On Aug 14, 2007, at 12:12 PM, Matt Lepinski wrote:

This is related to a point that someone [My apologies for not remember who] raised at the Chicago meeting:

What problem will sipsec solve that existing (and not well deployed) security measures do not solve?

The goal of SIPSEC is eliminating the requirement of transitive trust. We still have a reliance on request routing functionality to make the initial delivery of the CONNECT message, but after that the only attack that an intermediate proxy could launch would be to stop forwarding messages. This is much less insidious than subtly altering the contents of messages in order to delivery the appearance of normality when in fact an attack has been effected, or of disclosing sensitive elements of the messages to third parties so that attacks can be effected by those parties.
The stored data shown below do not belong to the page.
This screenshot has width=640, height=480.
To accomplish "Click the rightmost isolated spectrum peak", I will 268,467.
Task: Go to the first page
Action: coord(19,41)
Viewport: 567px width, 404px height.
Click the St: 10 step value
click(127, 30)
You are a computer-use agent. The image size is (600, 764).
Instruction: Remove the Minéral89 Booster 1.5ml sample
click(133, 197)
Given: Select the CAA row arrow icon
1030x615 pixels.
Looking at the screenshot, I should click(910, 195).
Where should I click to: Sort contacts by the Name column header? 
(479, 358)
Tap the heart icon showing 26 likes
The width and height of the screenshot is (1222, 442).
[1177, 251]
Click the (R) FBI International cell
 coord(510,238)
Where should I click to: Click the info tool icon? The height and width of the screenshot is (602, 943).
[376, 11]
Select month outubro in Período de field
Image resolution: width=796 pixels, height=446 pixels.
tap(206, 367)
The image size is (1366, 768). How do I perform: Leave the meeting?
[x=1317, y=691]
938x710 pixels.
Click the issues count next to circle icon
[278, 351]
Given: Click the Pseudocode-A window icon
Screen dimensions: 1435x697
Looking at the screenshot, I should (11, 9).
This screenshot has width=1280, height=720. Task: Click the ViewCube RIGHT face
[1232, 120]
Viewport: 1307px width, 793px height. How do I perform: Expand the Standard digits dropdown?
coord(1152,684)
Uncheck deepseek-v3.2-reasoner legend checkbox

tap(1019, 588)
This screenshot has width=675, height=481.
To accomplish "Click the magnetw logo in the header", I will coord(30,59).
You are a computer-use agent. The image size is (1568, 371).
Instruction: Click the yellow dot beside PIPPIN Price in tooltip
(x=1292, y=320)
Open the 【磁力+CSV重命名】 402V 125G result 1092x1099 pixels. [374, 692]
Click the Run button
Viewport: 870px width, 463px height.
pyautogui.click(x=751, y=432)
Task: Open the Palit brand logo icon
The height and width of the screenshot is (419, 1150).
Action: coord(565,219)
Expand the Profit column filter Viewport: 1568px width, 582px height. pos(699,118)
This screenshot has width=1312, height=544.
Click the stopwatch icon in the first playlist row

While the documented-but-undeployed S/MIME approach appears to offer protection from proxies that subtly alter the bodies of messages, the protection for header-level alteration is weaker, and even in the best case a great deal of information potentially useful to attackers is visible to the proxies (and hence potentially compromised to attackers). SIPSEC appears to offer fairly complete integrity and privacy protection for all headers and body parts following the initial CONNECT message, and the initial CONNECT is designed to disclose as little sensitive information as possible.


Given that current transitive-trust models of security are well- deployed, my inclination is that it is important to provide guidance to on the strengths and weaknesses of transitive-trust models (in the hope that we can dissuade people from making false assumptions about the systems they are deploying). I'm less convinced that it's important to move forward with a brand new security measure, unless we have good reason to believe that it will be more effective than existing mechanisms.


Yes, that's exactly the goal of the proposal that started this thread: to find a way to more completely describe the strengths and weaknesses of the current transitive trust models and then require new extensions to document how the extension interacts with those aspects of the operational environment. Whether we like the current operational environment or no, we still need to understand it very clearly, because it is real and we live in it today. More so, we need to clearly understand the security impacts of new extensions.